The internal structure, then, of the post scarcity language is
rather lisp-like. Don't get hung up on that! Remember that syntax
isn't language, that the syntax you see need not be the syntax I
see. What I mean by saying the language is lisp-like is that its
fundamental operation is recursion, that things can easily be arranged
into arbitrary structures, that new types of structure can be created
on the fly, that new code (code is just data, after all) can be
created and executed on the fly, that there is no primacy of the
structures and the code created by the programmer over the structures
and code created by the running system; that new code can be loaded
and linked seamlessly into a running system at any time. That instead
of little discrete programs doing little discrete specialised things
in separate data spaces each with its own special internal format and
internal structures, the whole data space of all the data available to
the machine (including, of course, all the code owned by the machine)
exists in a single, complex, messy, powerful pool. That a process
doesn't have to make a special arrangement, use a special protocol, to
talk to another process or to exchange data with it.
In that pool, the internal storage representation of data objects is
DKDC. We neither have nor need to have access to it. It may well
change over time without application layer programs even being aware
or needing to be aware of the change, certainly without them being
recompiled.
The things we can store in the dataspace include:
- integers of any size
- reals to any appropriate degree of precision
- rationals, complex numbers, and other things we might want to compute with
- dates, times, and other such useful things
- things people say of any extent, from names to novels
- lists of any extent, branching or not, circular or not
- slots associations of names with some setter and, perhaps, getter
knowledge which determine what values can be stored under that name
- namespaces collections, extensible or not, of slots
- regularities collections of namespaces each of which share identical
names
- homogeneities collections of namespaces each of which share
identical slots
- functions all executable things are 'functions' in a lispy
sense. They are applied to arguments and return values. They
may or may not have internal expectations as to the value
type of those arguments.
- processes I don't yet have a good feeling for what a
post-scarcity process looks like, at top level. It may
simply be a thread executing a function; I don't know. I
don't know whether there needs to be one specially
privileged executive process.
Things which we no longer store - which we no longer store because
they no longer have any utility - include
- shorts, longs, doubles, etc specific internal representation
types.
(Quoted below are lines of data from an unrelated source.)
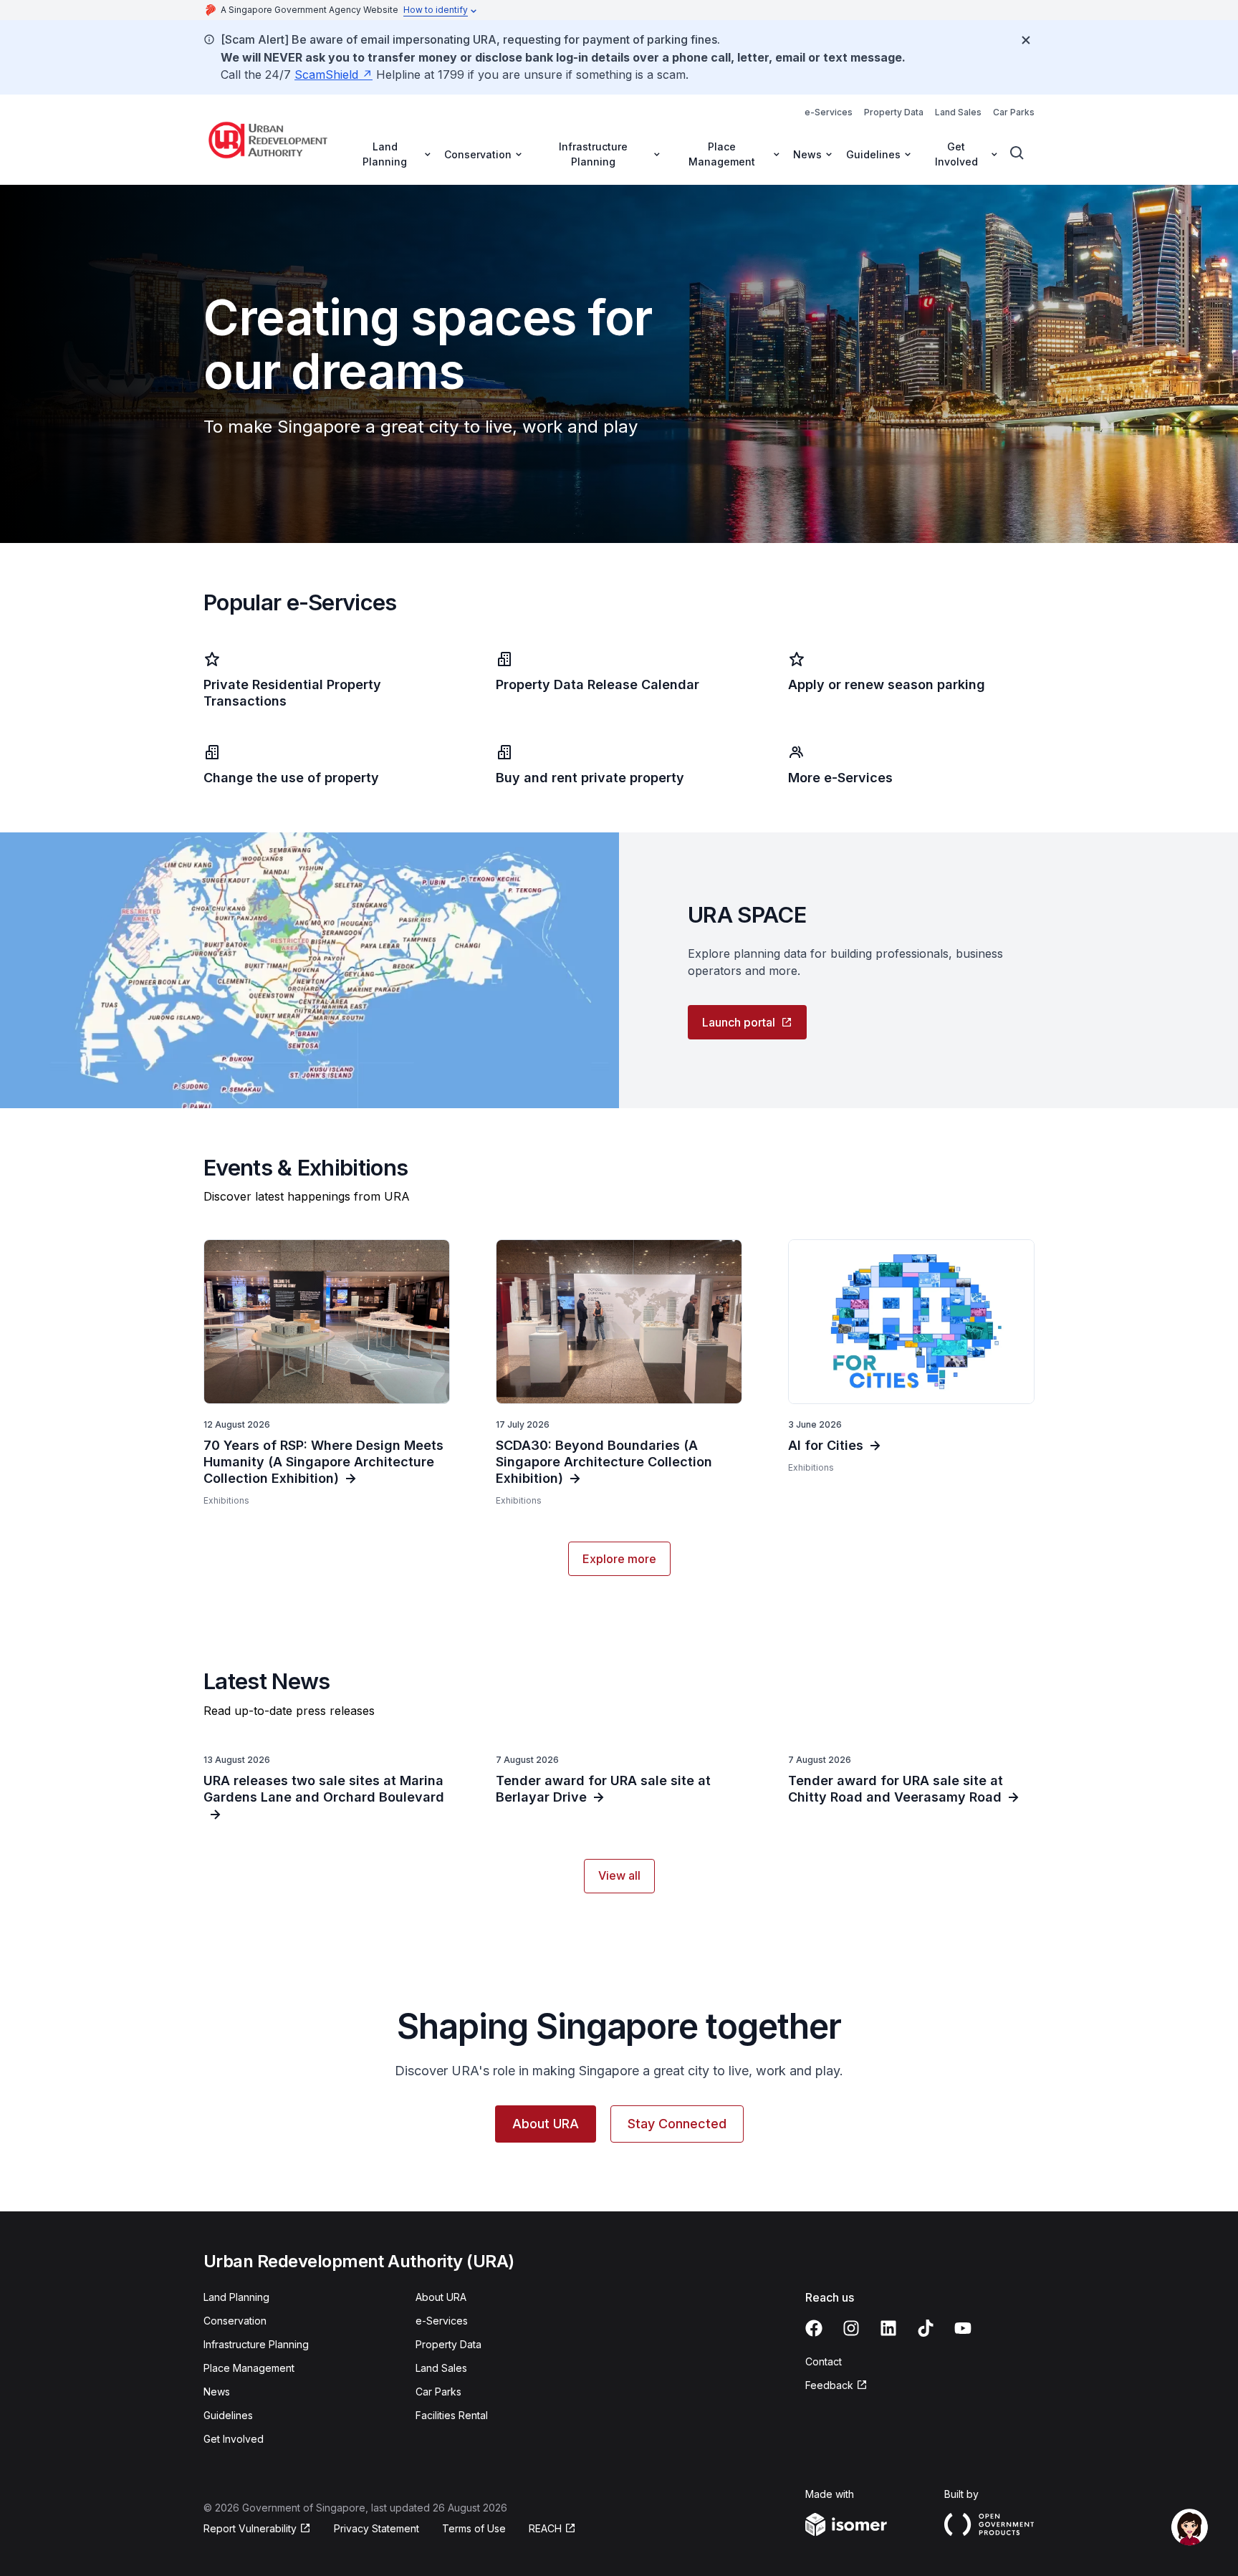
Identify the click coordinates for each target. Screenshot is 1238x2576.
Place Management (248, 2368)
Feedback (829, 2385)
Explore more (619, 1559)
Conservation (235, 2321)
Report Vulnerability (250, 2528)
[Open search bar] (1017, 153)
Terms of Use (474, 2528)
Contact (823, 2361)
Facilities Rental (452, 2415)
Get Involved (233, 2439)
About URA (545, 2123)
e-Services (829, 112)
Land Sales (958, 112)
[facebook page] (813, 2328)
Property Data (893, 112)
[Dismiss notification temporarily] (1026, 40)
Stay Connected (677, 2123)
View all (619, 1875)
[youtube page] (962, 2328)
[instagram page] (851, 2328)
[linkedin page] (888, 2328)
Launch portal (738, 1022)
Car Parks (1014, 112)
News (216, 2391)
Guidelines (228, 2415)
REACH (545, 2528)
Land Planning (236, 2297)
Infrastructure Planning (256, 2344)
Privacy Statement (376, 2528)
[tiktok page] (925, 2328)
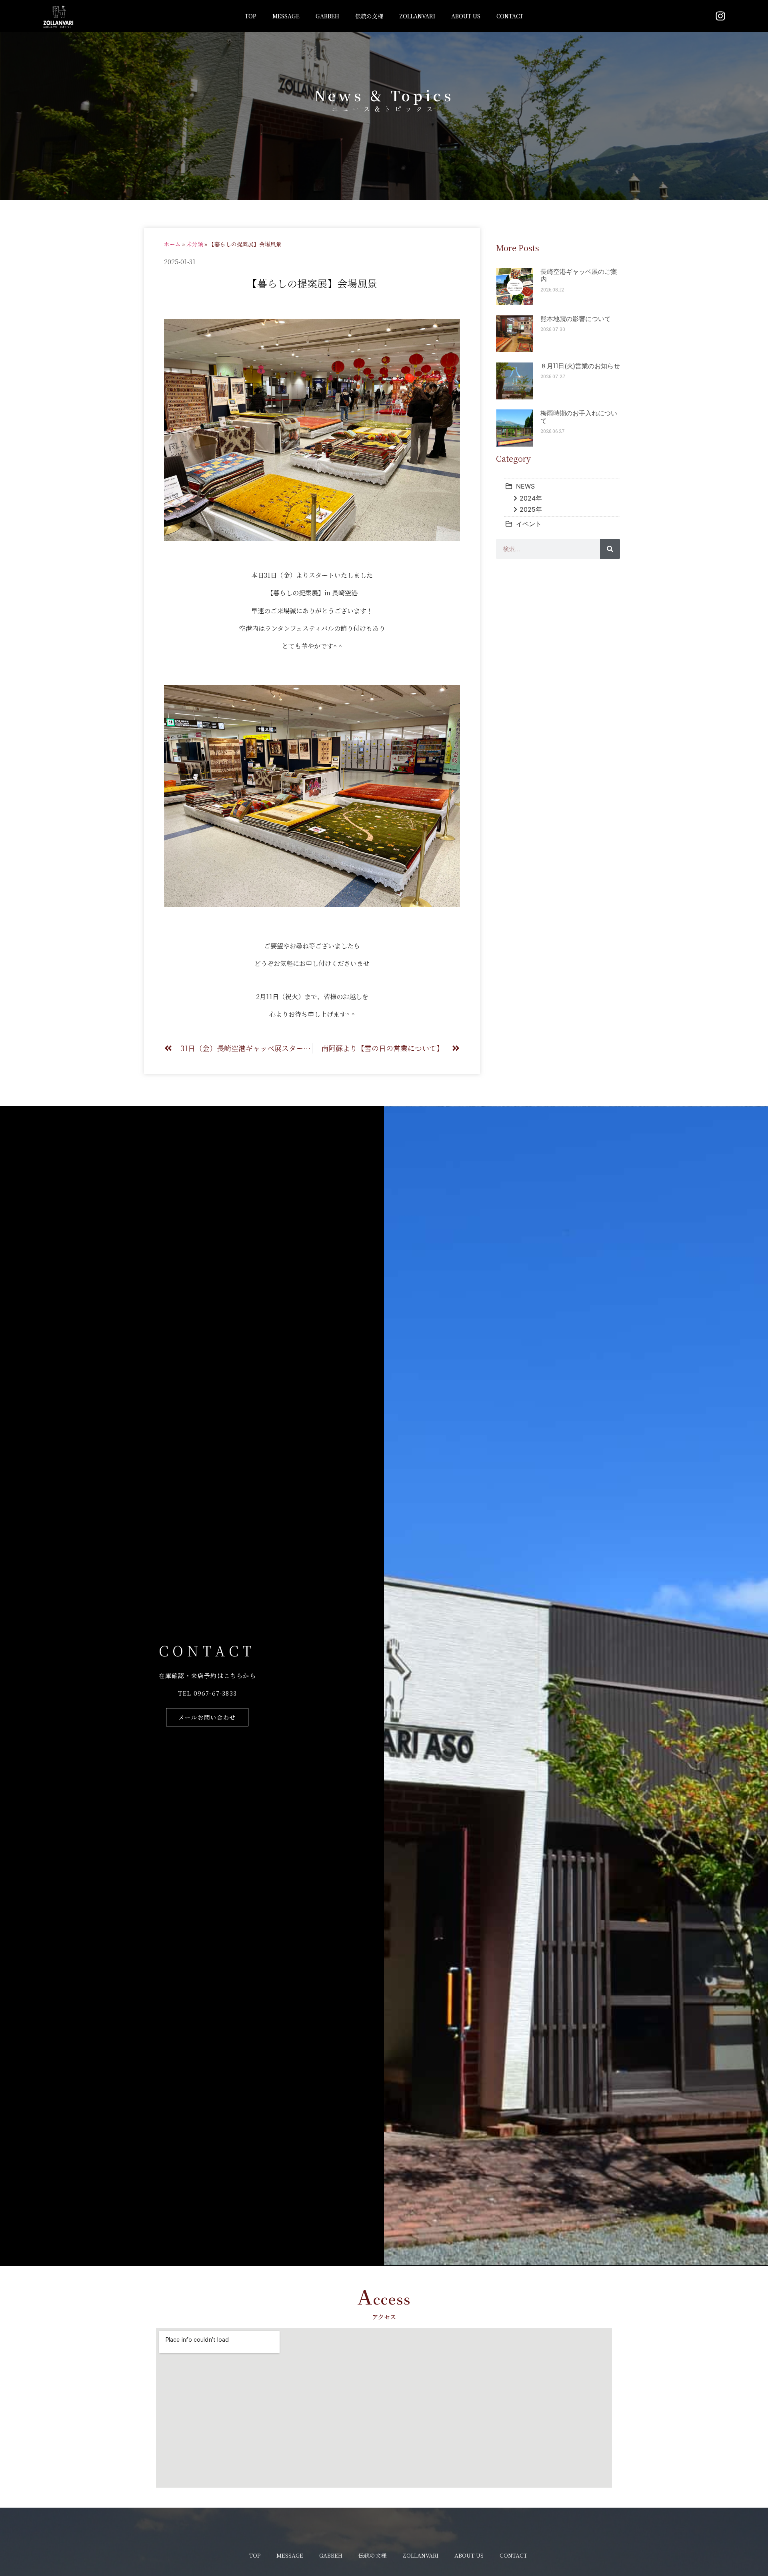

You saw that coming.
- tables, and with them, relational databases and relational database
management systems no longer needed because the pool is itself
persistent (although achieving the efficiency of data access that
mature RDBMS give us may be a challenge).
- files You didn't see that coming?
Files are the most stupid, arbitrary way to store data. Again, with a
persistent data pool, they cease to have any purpose. Post scarcity,
there are no files and there is no filesystem. There's no distinction
between in core and out of core. Or rather, if there are files and a
filesystem, if there is a distinction between in core and out of core,
that distinction falls under the doctrine of DKDC: we don't know about
it, and we don't care about it. When something in the pool wants to
use or refer to another something, then that other something is
available in the pool. Whether it was there all along, or whether it
was suddenly brought in from somewhere outside by the runtime system,
we neither know nor care. If things in the pool which haven't been
looked at for a long time are sent to sulk elsewhere by the runtime
system that is equally uninteresting. Things which are not referenced
at all, of course, may be quietly dropped by the runtime system in the
course of normal garbage collection.
One of the things we've overloaded onto the filesystem is security. In
core, in modern systems, each process guards its own pool of store
jealously, allowing other processes to share data with it only through
special channels and protocols, even if the two processes are run by
the same user identity with the same privilege. That's ridiculous. Out
of core, data is stored in files often with inscrutable internal
format, each with its own permissions and access control list.
It doesn't need to be that way. Each primitive data item in core -
each integer, each list node, each slot, each namespace - can have its
own access control mechanism. Processes, as such, will never 'own'
data items, and will certainly never 'own' chunks of store - at the
application layer, even the concept of a chunk of store will be
invisible. A process can share a data item it has just created simply
by setting an appropriate access policy on it, and programmers will be
encouraged normally to be as liberal in this sharing as security
allows. So the slot
Salary of the namespace
Simon might be visible only to the user
Simon and the role
Payroll, but that
wouldn't stop anyone else looking at the slot
Phone
number of the same namespace.
Welcome, then, to post scarcity computing. It may not look much
like what you're used to, but if it doesn't it's because you've grown
up with scarcity, and even since we left scarcity behind you've been
living with software designed by people who grew up with scarcity, who
still hoard when there's no need, who don't understand how to use
wealth. It's a richer world, a world without arbitrary restrictions.
If it looks a lot like Alan Kay (and friends)'s Croquet, that's because Alan
Kay has been going down the right path for a long time.